The fires are burning and the animals are dying, but more and more people are waking up. It’s as if the fires are lighting up collective consciousness, showing us the way. And in the burning, there subsists a little green. I talked to a fisherman the other night and he said there were no fish in the streams, but I took a walk through the woods to a pond and saw them, small, swimming upstream. I don’t know where the world is going, but I know it’s going to be okay. I’m becoming more and more friends with myself every single day.

A friend sent me bits of this poem by Mary Oliver the other day. Here is the whole thing, for her, and for you.

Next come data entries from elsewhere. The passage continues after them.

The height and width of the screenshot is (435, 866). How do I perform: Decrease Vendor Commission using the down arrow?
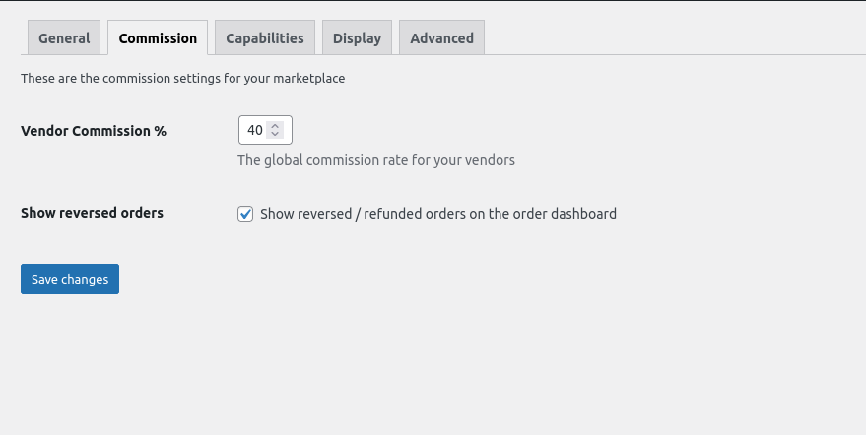[x=275, y=134]
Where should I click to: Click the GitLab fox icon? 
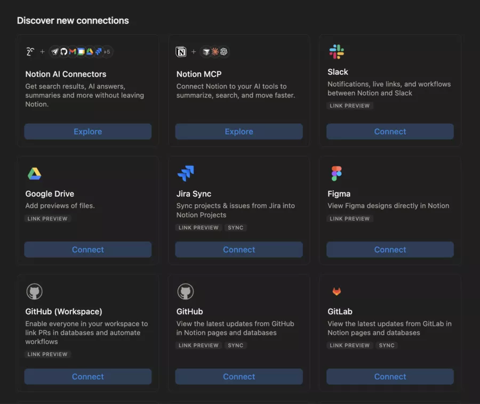pyautogui.click(x=337, y=292)
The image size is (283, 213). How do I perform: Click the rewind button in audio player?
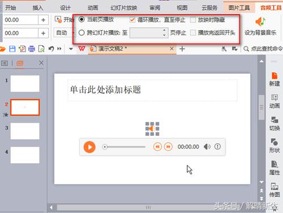(157, 147)
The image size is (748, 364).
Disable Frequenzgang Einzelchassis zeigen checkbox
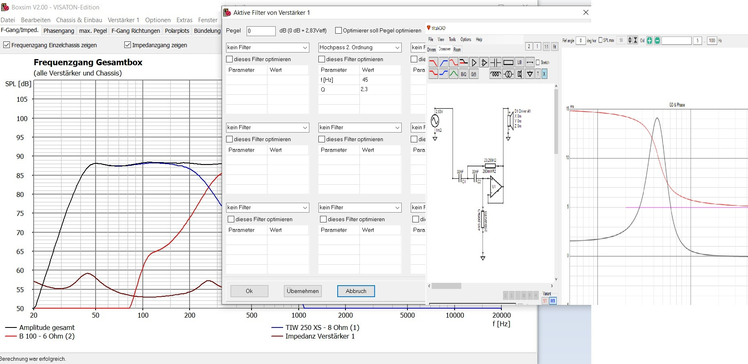pyautogui.click(x=7, y=45)
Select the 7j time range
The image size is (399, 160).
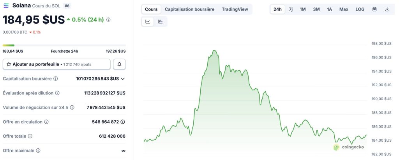(x=291, y=9)
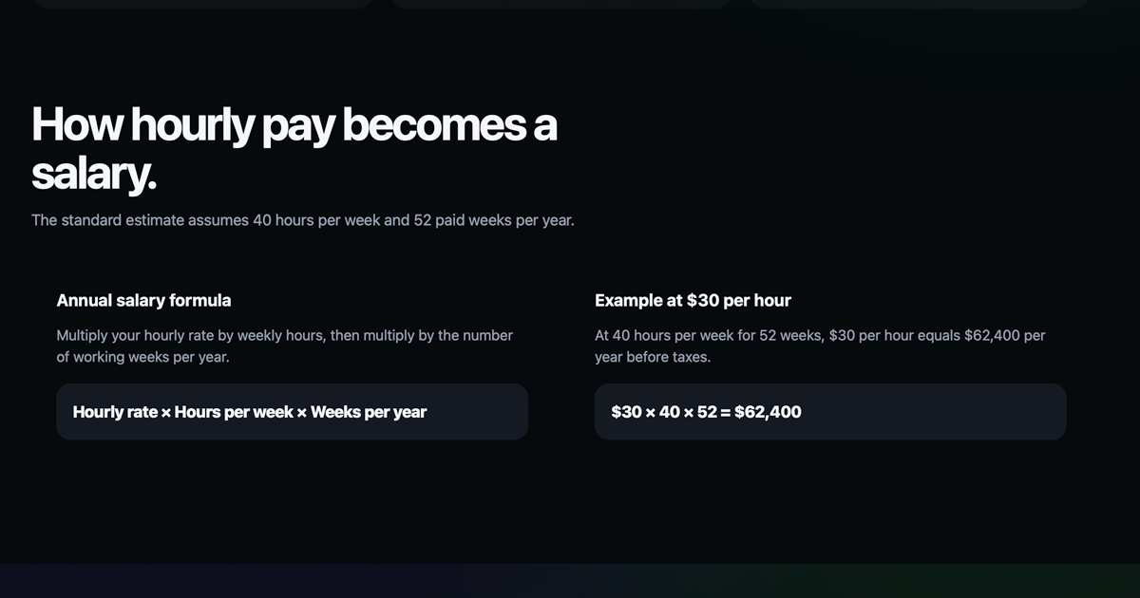
Task: Click "52 paid weeks per year" in the subtitle
Action: [x=494, y=220]
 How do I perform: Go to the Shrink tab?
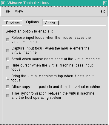50,23
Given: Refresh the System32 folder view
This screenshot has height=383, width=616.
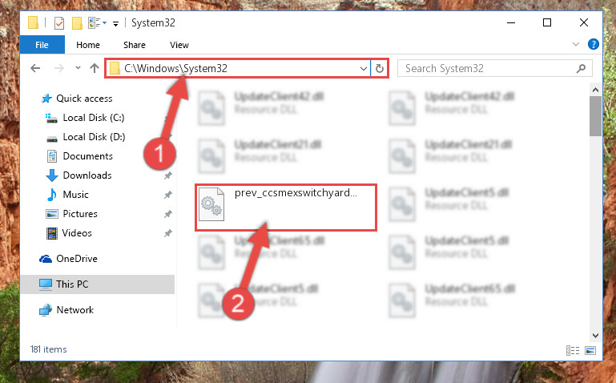Looking at the screenshot, I should click(x=379, y=68).
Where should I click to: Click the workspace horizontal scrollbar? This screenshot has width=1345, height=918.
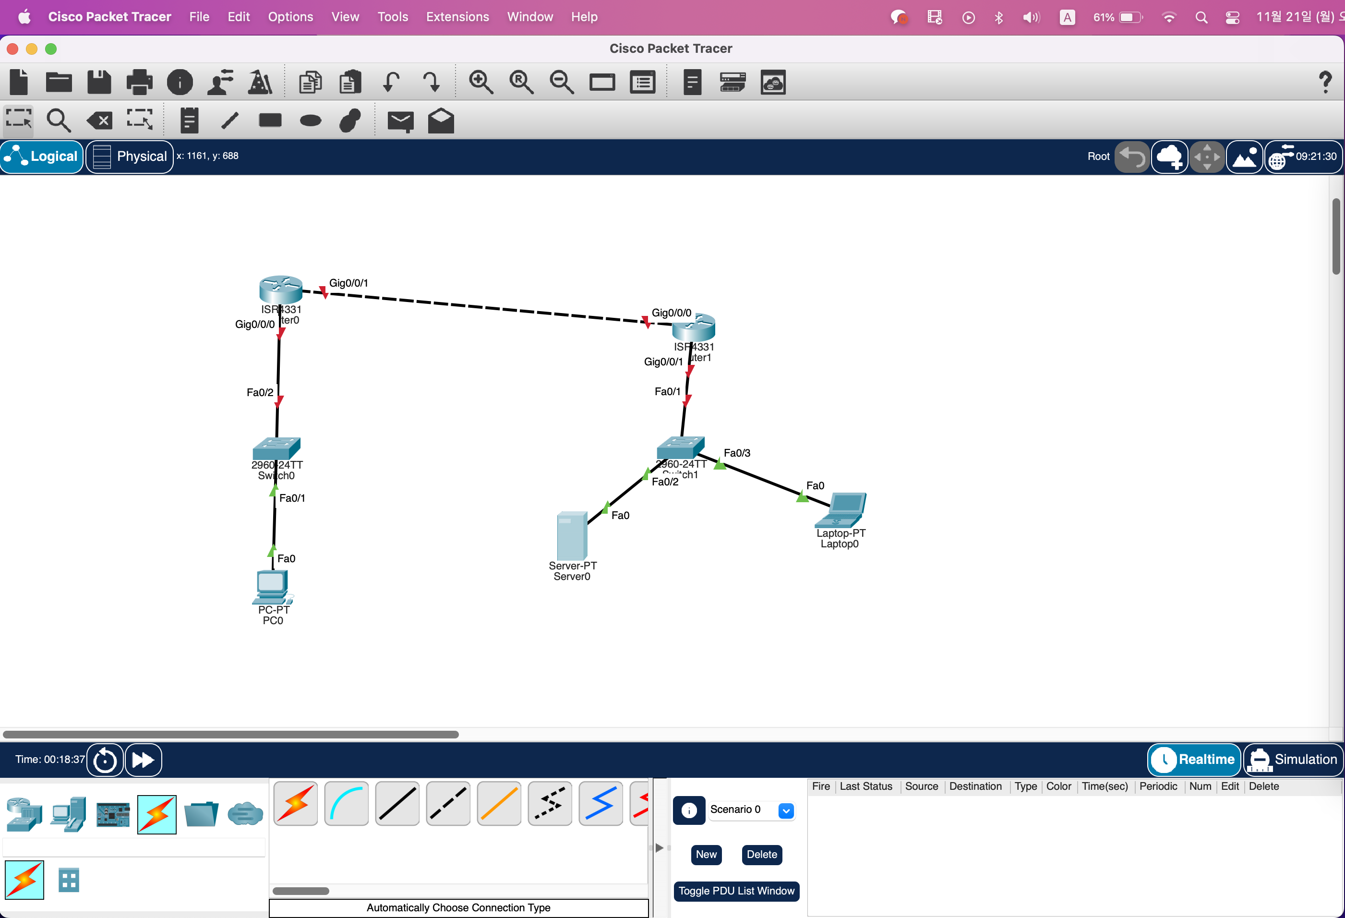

It captures something.

To Begin With, the Sweet Grass

                                             1.

Will the hungry ox stand in the field and not eat
    of the sweet grass?
Will the owl bite off its own wings?
Will the lark forget to lift its body in the air or
    forget to sing?
Will the rivers run upstream?

Behold, I say—behold
the reliability and the finery and the teachings
    of this gritty earth gift.

                                             2.
Eat bread and understand comfort.
Drink water, and understand delight.
Visit the garden where the scarlet trumpets
    are opening their bodies for the hummingbirds
who are drinking the sweetness, who are
    thrillingly gluttonous.

For one thing leads to another.
Soon you will notice how stones shine underfoot.
Eventually tides will be the only calendar you believe in.

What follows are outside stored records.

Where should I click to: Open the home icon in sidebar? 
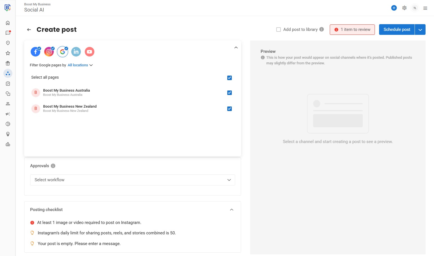(x=8, y=23)
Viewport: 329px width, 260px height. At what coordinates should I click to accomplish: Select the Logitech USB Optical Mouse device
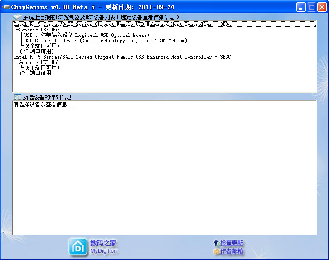pos(87,35)
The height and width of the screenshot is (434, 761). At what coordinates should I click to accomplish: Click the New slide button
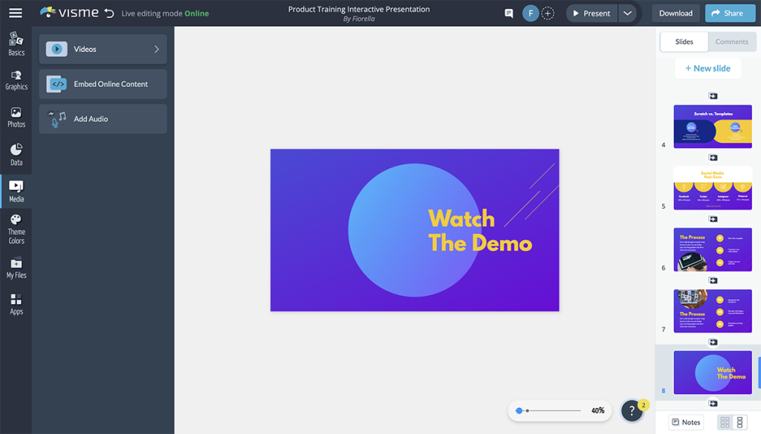(x=707, y=68)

And someone's face, whom you love, will be as a star
both intimate and ultimate,
and you will be both heart-shaken and respectful.

And you will hear the air itself, like a beloved, whisper:
oh, let me, for a while longer, enter the two
beautiful bodies of your lungs.

                                             3.
The witchery of living
is my whole conversation
with you, my darlings.
All I can tell you is what I know.

Look, and look again.
This world is not just a little thrill for the eyes.

It's more than bones.
It's more than the delicate wrist with its personal pulse.
It's more than the beating of the single heart.
It's praising.
It's giving until the giving feels like receiving.
You have a life—just imagine that!
You have this day, and maybe another, and maybe
   still another.

                                             4.
Someday I am going to ask my friend Paulus,
the dancer, the potter,
to make me a begging bowl
which I believe
my soul needs.

And if I come to you,
to the door of your comfortable house
with unwashed clothes and unclean fingernails,
will you put something into it?

I would like to take this chance.
I would like to give you this chance.

                                             5.
We do one thing or another; we stay the same, or we
   change.
Congratulations, if
   you have changed.

                                             6.
Let me ask you this.
Do you also think that beauty exists for some
   fabulous reason?

And, if you have not been enchanted by this adventure—
   your life—
what would do for you?

                                             7.
What I loved in the beginning, I think, was mostly myself.
Never mind that I had to, since somebody had to.
That was many years ago.
Since then I have gone out from my confinements,
   though with difficulty.
I mean the ones that thought to rule my heart.
I cast them out, I put them on the mush pile.
They will be nourishment somehow (everything is nourishment
somehow or another).

And I have become the child of the clouds, and of hope.
I have become the friend of the enemy, whoever that is.
I have become older and, cherishing what I have learned,
I have become younger.

And what do I risk to tell you this, which is all I know?
Love yourself. Then forget it. Then, love the world.

***

The poet is clear here, so I don’t need to say anymore.